RE: Entities in predicates

Michael,
 
Your assumption about the form of the element is correct (B&amp;O).  Thank you for your description of the differences between XPath and XQuery.  Can you tell me, though, what is gained by forcing the XQuery user/client to escape XML entities?  In real XML it is obvious, you must disambiguate a "<" in content from the start of a new element.  It is not obvious to me that you must do the same in an XQuery since the context makes it clear how the "<" is being used.  It seems to me that XQuery StringLiteral should be in the format of the InfoSet, thus [. = "B&O < Reading"] should be legal and valid for both XPath and XQuery.  The XQuery engine, just like an XPath engine, can easily tell that the & in this case is not an entity reference and can correctly interpret the "<" as literal content of the StringLiteral.
 
Thanks,
Steve Condas
 

Michael Kay <mhk@mhk.me.uk> wrote:
I assume your element is actually written as <Railroad>B&amp;O</Railroad> (otherwise it would not be well-formed XML).
 
XPath and XQuery are deliberately different here.

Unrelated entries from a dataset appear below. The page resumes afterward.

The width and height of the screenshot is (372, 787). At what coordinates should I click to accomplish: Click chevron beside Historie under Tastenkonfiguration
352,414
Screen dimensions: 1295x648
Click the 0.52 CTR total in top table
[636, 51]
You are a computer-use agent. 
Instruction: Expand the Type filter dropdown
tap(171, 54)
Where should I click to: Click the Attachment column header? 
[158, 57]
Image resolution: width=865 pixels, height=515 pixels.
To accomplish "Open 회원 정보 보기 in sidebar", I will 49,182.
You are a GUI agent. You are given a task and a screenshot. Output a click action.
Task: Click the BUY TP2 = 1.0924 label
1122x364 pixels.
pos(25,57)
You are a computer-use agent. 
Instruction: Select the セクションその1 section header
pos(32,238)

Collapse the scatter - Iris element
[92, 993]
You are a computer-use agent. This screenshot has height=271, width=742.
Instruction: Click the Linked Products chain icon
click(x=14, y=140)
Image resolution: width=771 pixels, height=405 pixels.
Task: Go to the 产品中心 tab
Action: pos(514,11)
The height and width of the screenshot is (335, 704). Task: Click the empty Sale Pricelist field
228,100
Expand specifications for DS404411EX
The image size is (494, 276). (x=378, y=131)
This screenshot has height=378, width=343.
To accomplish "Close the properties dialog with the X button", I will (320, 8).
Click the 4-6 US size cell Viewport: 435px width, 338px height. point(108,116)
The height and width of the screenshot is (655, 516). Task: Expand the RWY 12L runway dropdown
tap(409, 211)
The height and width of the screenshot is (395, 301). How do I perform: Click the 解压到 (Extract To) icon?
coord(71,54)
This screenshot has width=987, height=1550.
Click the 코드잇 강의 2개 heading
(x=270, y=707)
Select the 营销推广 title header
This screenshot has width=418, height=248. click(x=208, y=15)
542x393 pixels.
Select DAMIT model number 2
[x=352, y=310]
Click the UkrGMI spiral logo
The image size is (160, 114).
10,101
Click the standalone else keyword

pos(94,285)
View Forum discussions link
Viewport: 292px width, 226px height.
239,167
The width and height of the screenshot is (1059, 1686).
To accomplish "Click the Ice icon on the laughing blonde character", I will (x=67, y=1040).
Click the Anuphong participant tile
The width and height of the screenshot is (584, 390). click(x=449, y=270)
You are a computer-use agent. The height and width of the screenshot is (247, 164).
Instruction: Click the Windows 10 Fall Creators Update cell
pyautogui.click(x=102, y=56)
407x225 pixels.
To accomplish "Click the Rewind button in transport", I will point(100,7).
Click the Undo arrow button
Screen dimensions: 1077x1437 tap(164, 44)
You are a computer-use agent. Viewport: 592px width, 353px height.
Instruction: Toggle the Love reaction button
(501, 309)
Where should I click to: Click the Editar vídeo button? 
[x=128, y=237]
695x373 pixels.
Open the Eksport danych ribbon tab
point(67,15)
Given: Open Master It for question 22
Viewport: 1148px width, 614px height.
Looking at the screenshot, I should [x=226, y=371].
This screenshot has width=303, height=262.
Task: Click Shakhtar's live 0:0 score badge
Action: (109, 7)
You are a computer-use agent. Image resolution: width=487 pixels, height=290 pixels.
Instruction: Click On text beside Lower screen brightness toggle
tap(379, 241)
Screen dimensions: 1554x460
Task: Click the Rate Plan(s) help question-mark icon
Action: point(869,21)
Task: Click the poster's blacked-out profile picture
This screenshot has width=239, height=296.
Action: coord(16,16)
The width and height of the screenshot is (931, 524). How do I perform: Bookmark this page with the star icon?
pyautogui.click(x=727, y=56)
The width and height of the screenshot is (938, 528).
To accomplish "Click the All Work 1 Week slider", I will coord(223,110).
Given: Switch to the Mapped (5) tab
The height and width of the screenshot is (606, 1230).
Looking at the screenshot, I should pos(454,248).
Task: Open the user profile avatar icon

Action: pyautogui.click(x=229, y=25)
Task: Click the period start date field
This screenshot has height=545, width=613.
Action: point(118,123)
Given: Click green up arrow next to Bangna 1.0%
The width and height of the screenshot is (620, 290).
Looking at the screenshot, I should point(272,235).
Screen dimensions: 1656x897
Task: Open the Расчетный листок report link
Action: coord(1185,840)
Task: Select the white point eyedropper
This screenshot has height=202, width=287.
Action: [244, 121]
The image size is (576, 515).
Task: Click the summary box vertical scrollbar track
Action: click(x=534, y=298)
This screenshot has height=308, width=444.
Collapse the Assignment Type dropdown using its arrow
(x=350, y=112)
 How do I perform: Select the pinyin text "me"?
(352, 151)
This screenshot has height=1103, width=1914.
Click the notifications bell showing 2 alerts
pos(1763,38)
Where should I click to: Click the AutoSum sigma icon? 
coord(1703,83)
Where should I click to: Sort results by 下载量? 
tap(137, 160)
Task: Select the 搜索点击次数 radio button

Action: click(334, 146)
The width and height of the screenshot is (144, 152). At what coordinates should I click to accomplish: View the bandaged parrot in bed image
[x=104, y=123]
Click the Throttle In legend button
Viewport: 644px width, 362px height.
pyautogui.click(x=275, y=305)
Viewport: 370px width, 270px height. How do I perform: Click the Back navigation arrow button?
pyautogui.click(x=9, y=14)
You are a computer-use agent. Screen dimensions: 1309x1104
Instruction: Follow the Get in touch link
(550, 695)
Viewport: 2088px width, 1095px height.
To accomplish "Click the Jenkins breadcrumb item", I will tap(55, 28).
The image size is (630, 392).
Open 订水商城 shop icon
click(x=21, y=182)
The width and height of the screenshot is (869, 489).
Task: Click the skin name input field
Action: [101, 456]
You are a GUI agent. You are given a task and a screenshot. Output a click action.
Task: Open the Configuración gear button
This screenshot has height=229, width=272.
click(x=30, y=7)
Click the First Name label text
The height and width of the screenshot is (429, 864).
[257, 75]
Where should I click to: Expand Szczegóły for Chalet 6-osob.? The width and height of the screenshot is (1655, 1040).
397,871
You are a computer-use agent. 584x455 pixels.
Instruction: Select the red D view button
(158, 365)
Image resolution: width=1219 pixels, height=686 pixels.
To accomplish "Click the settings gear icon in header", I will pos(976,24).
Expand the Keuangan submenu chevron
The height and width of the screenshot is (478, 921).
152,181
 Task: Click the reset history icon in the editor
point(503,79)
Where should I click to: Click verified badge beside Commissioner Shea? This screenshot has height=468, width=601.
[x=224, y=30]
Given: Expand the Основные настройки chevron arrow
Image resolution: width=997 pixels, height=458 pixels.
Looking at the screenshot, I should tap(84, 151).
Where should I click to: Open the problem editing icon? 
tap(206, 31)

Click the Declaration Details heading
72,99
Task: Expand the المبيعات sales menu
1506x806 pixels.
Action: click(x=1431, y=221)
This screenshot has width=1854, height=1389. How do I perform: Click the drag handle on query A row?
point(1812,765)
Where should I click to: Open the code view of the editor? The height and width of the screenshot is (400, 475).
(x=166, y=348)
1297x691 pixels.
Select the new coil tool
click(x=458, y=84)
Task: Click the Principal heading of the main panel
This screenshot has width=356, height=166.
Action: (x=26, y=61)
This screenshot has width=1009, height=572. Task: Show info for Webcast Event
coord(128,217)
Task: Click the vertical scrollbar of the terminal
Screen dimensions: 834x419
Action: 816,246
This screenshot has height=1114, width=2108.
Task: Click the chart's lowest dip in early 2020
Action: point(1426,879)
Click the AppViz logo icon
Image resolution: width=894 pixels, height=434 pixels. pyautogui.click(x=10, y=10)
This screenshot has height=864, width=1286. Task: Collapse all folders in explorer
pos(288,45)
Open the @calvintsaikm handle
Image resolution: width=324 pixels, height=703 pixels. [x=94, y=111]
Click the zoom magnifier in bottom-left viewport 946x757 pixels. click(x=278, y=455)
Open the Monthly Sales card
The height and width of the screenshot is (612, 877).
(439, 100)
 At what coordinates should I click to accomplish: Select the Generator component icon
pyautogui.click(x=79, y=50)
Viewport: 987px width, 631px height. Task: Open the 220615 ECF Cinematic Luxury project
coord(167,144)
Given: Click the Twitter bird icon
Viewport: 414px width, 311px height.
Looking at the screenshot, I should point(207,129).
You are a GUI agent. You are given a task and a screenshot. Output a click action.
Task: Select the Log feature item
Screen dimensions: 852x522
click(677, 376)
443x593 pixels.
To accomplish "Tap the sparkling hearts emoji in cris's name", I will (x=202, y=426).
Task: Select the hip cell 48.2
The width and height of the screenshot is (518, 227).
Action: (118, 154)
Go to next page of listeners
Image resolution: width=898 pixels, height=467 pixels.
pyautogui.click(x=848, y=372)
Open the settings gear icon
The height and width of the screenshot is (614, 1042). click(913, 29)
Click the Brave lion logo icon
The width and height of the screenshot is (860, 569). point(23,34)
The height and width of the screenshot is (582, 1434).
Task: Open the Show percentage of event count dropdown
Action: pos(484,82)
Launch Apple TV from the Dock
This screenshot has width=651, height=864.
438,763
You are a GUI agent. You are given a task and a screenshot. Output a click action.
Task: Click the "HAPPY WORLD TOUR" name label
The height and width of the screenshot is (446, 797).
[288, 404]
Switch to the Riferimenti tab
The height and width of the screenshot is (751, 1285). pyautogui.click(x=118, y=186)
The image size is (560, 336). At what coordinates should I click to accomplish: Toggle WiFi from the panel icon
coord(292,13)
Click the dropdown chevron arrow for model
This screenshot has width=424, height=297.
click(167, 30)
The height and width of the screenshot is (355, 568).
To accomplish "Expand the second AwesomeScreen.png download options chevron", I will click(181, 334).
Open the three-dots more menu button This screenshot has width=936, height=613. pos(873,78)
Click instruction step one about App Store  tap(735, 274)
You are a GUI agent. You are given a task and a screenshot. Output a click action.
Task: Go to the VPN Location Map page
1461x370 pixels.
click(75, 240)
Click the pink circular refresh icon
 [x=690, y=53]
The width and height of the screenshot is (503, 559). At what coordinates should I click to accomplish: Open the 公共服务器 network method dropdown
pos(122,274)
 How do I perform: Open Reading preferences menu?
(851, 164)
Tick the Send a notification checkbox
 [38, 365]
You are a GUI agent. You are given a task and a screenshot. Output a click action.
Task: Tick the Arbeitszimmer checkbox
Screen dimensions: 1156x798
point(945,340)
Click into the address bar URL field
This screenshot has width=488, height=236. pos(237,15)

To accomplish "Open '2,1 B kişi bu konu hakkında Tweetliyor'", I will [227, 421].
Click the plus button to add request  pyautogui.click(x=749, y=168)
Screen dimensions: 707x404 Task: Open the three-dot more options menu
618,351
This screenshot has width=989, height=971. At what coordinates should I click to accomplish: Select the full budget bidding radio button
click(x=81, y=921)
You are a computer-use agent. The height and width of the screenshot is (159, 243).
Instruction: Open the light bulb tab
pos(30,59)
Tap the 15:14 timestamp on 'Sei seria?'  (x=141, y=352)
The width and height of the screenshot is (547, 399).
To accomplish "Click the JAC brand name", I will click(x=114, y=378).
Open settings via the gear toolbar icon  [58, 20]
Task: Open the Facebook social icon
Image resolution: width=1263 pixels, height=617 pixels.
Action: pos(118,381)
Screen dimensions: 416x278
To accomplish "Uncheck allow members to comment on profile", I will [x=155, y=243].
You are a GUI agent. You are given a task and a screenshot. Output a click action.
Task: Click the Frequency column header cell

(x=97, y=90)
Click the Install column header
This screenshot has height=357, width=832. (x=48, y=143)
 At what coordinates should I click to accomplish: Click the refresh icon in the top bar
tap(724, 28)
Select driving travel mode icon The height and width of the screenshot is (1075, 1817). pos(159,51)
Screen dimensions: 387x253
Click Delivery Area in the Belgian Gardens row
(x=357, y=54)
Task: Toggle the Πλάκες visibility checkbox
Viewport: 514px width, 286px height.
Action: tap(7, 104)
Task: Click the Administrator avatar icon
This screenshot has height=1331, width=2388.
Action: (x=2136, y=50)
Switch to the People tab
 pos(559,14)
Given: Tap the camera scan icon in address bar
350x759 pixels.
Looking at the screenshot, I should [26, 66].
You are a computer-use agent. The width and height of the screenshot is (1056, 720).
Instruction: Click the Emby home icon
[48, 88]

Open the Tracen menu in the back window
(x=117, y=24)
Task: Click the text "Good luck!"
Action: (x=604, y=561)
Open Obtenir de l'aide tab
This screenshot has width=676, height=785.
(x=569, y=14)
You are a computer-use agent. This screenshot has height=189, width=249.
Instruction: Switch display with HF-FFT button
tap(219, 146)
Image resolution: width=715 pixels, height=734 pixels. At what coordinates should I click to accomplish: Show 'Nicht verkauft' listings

XPath is designed to be embedded in XML documents, for example XSLT, XML Schema, or Schematron documents. It's therefore expected that the XML parser will preprocess the XPath expressions to expand any entity or character references. The XPath grammar describes the syntax after performing this expansion. Alternatively, XPath expressions might be written as string literals embedded in languages such as C or Java, in which case the C or Java escaping conventions will be used instead of the XML conventions, for example newline will be written \n rather than &#xa;.
 
XQuery is a free-standing language and isn't XML-based, so it has to have its own machinery for escaping special characters, and it has chosen a mechanism that is very close (but not identical) to the one used in XML.
 
When you write XPath-embedded-in-XML, and when you write XQuery, the rules end up being very similar: in both cases special characters such as & in string literals must be written &amp;. The difference between the two is in handling characters outside string literals. XPath-embedded-in-XML requires the "<" operator to be escaped as &lt; while XQuery requires it to be unescaped, and distinguishes it from XML-like markup by its syntactic context. 
 
Michael Kay
http://www.saxonica.com/


---------------------------------
From: www-ql-request@w3.org [mailto:www-ql-request@w3.org] On Behalf Of Steve Condas
Sent: 05 October 2004 20:03
To: www-ql@w3.org
Subject: Entities in predicates



I am new to XPath/XQuery, so please forgive my ignorance.  I am caught between multiple interpretations of XPath/XQuery StringLiteral that are causing be development difficulties.  I have an XML element that contains an entity (e.g. <Railroad>B&O</Railroad>), and I am trying to find that element using two different tools.  In one tool, Java/Jaxen, I must use a predicate of the form [. = 'B&O'] to select the node.  In another tool, NeoCore XMS I must use a predicate of the form [. = 'B&amp;O'] to select the node.  Finally, I have found that the Mark Logic XQuery engine will accept either predicate phrasing and return the desired node.
 
I have examined the EBNF for XPath 1.0,  XPath 2.0 (Draft), and XQuery 1.0 (Draft).  For the two XPath specs, the EBNF for StringLiteral is:
 
('"' (('"' '"') | [^"])* '"') | ("'" (("'" "'") | [^'])* "'")
 
The XQuery EBNF is:
 
('"' (PredefinedEntityRef | CharRef | ('"' '"') | [^"&])* '"') | ("'" (PredefinedEntityRef | CharRef | ("'" "'") | [^'&])* "'")
 
Should the XPath 2.0 and XQuery 1.0 EBNF for StringLiteral be identical?  Which of my three tools (Jaxen, NeoCore, MarkLogic) is implementing the target spec correctly?  From a developers perspective, it seems as though the Mark Logic implmentation is the ideal behavior since I don't have to expand entities to entity references before submitting my query.
 
Thanks in advance,
Steve Condas

Received on Wednesday, 6 October 2004 13:26:14 UTC